EXERCISE DESCRIPTION:
Print the entries below word for word, starting at the line that contains "Task: Collapse the joint1 tree node" and ending at the close of the entries. Omit the pictures.

TASK DATA:
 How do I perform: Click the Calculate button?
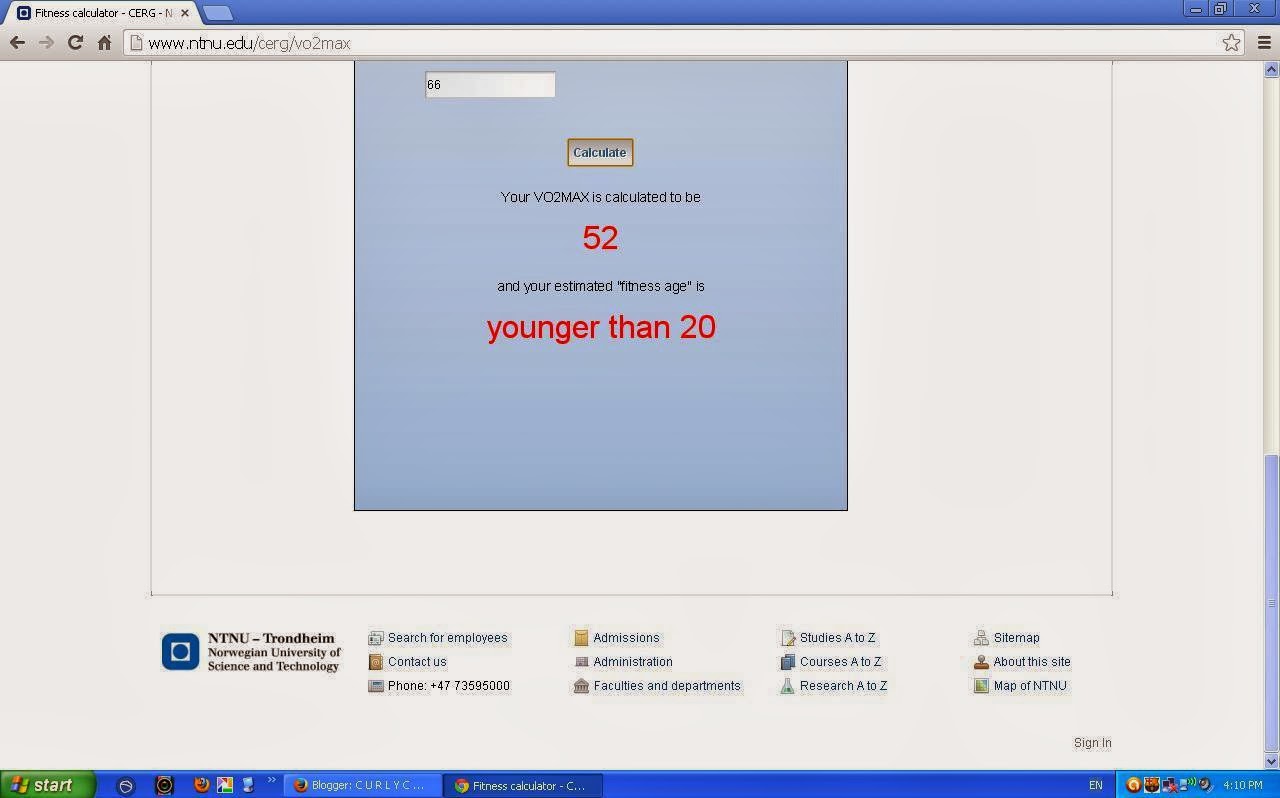[600, 152]
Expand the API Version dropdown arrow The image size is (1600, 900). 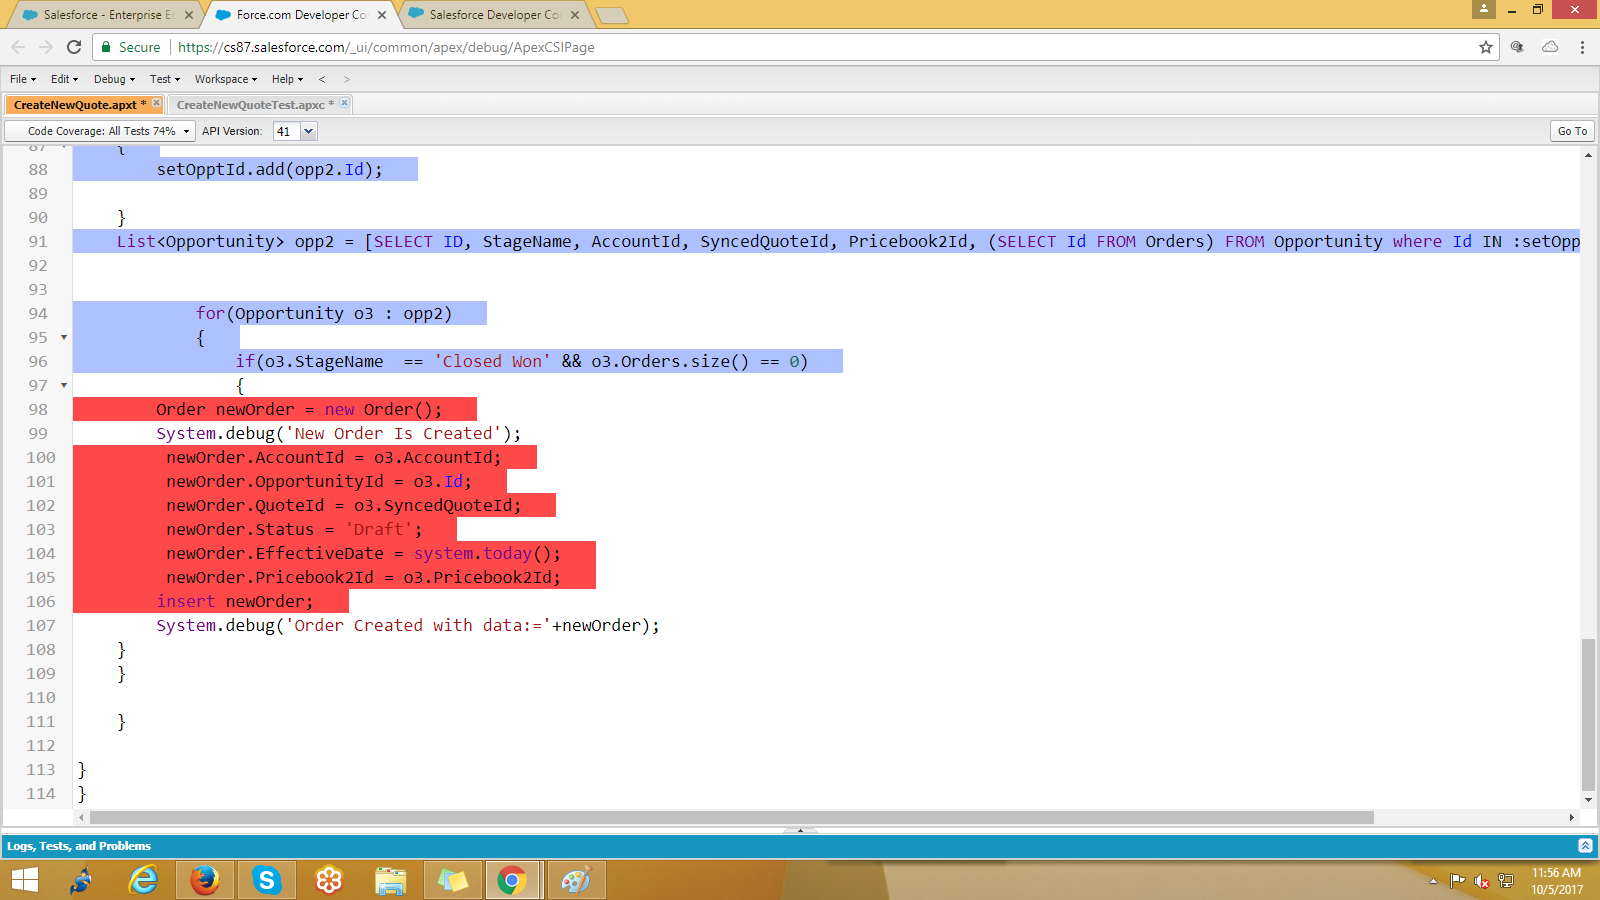click(309, 131)
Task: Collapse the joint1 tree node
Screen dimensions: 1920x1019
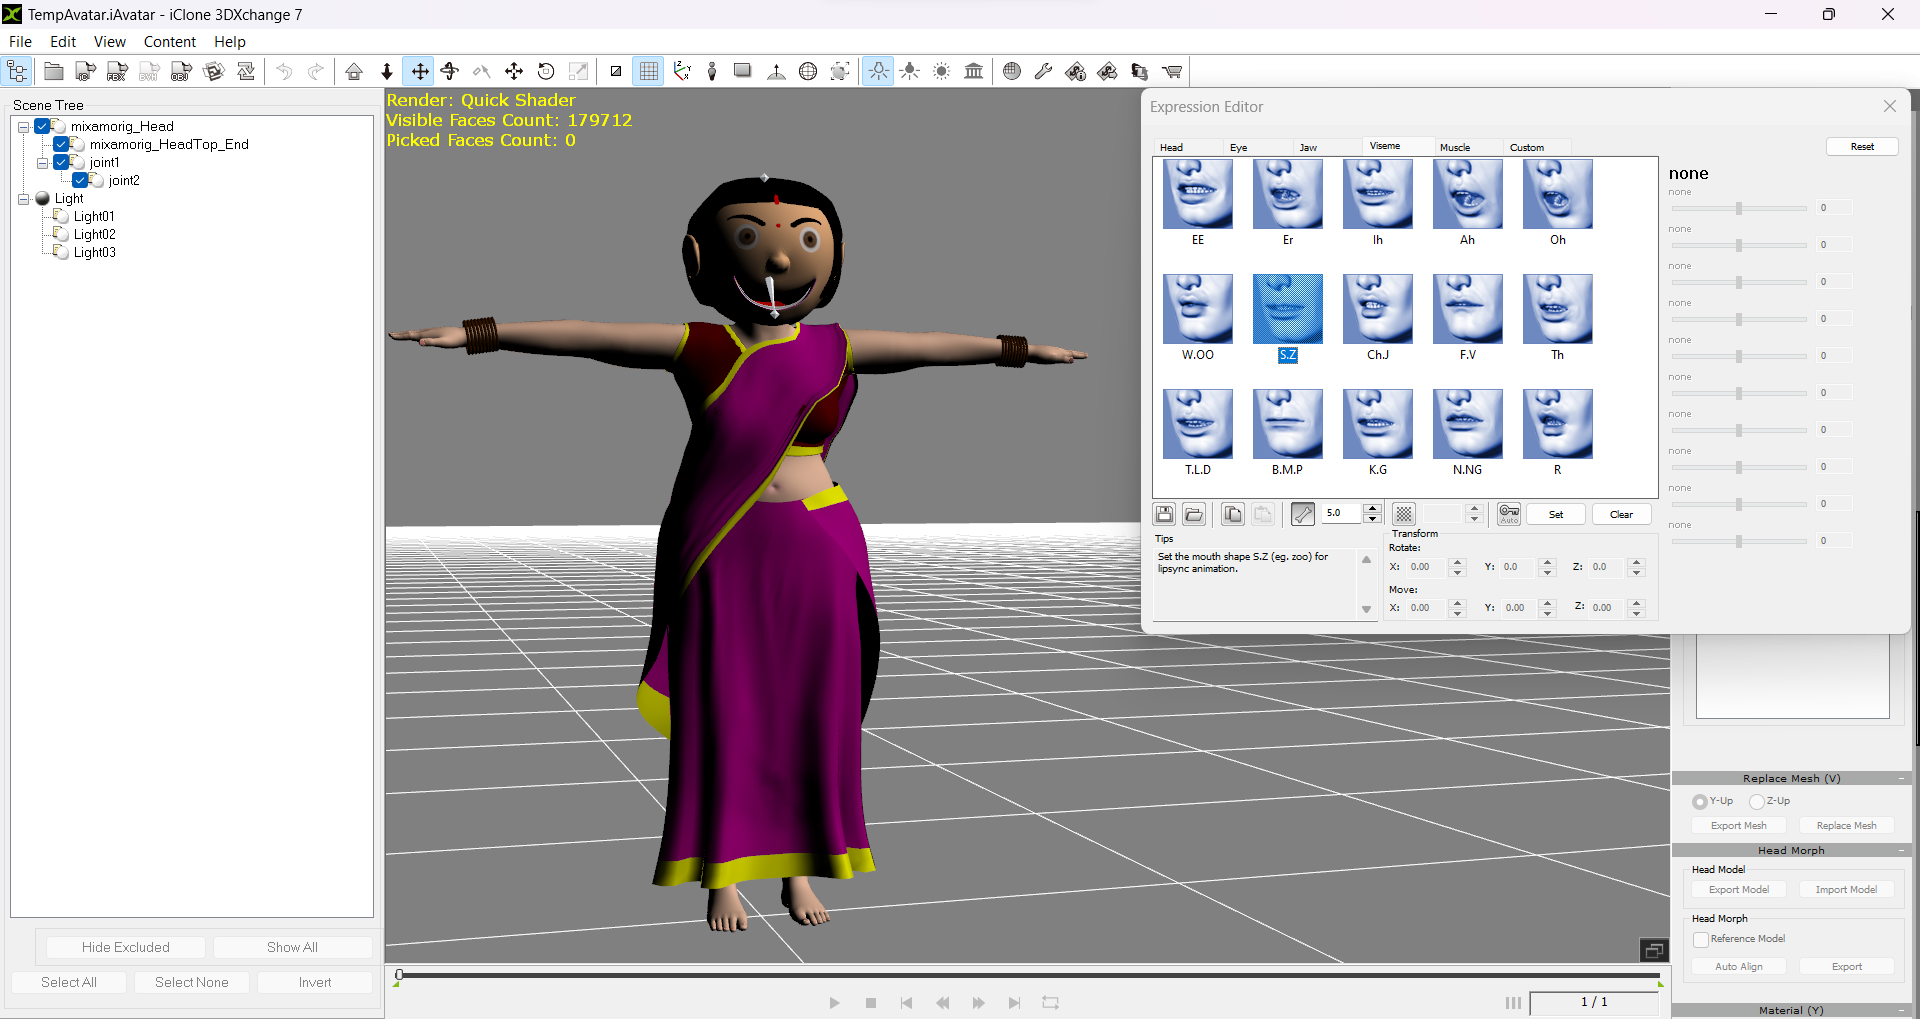Action: (x=43, y=163)
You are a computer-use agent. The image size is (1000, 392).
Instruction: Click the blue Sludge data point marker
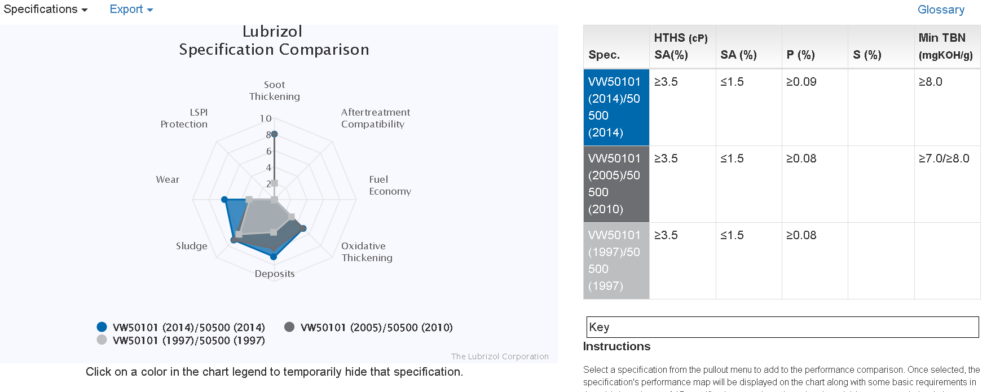point(233,240)
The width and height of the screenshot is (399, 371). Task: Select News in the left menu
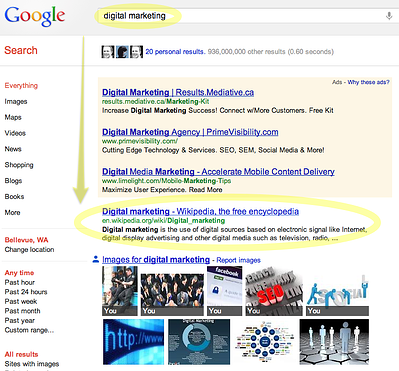[13, 149]
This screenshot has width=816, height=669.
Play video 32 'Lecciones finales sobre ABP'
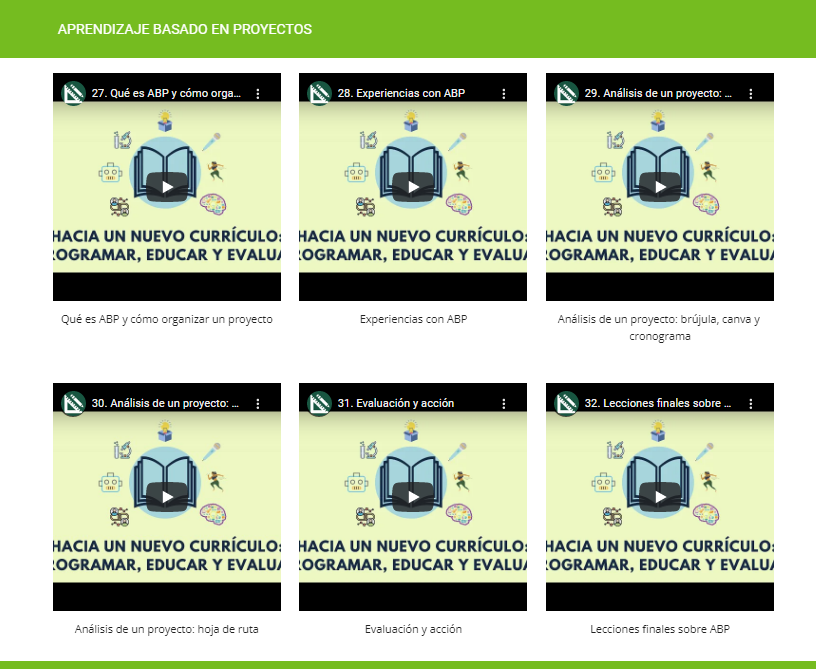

RESULT OF THE EXERCISE:
Task: Collapse the joint1 tree node
Screen dimensions: 1920x1019
Action: (x=43, y=163)
You are a computer-use agent. The image size is (1000, 392).
Instruction: Click the blue Sludge data point marker
point(233,240)
The width and height of the screenshot is (399, 371). Task: Select News in the left menu
[13, 149]
This screenshot has width=816, height=669.
Play video 32 'Lecciones finales sobre ABP'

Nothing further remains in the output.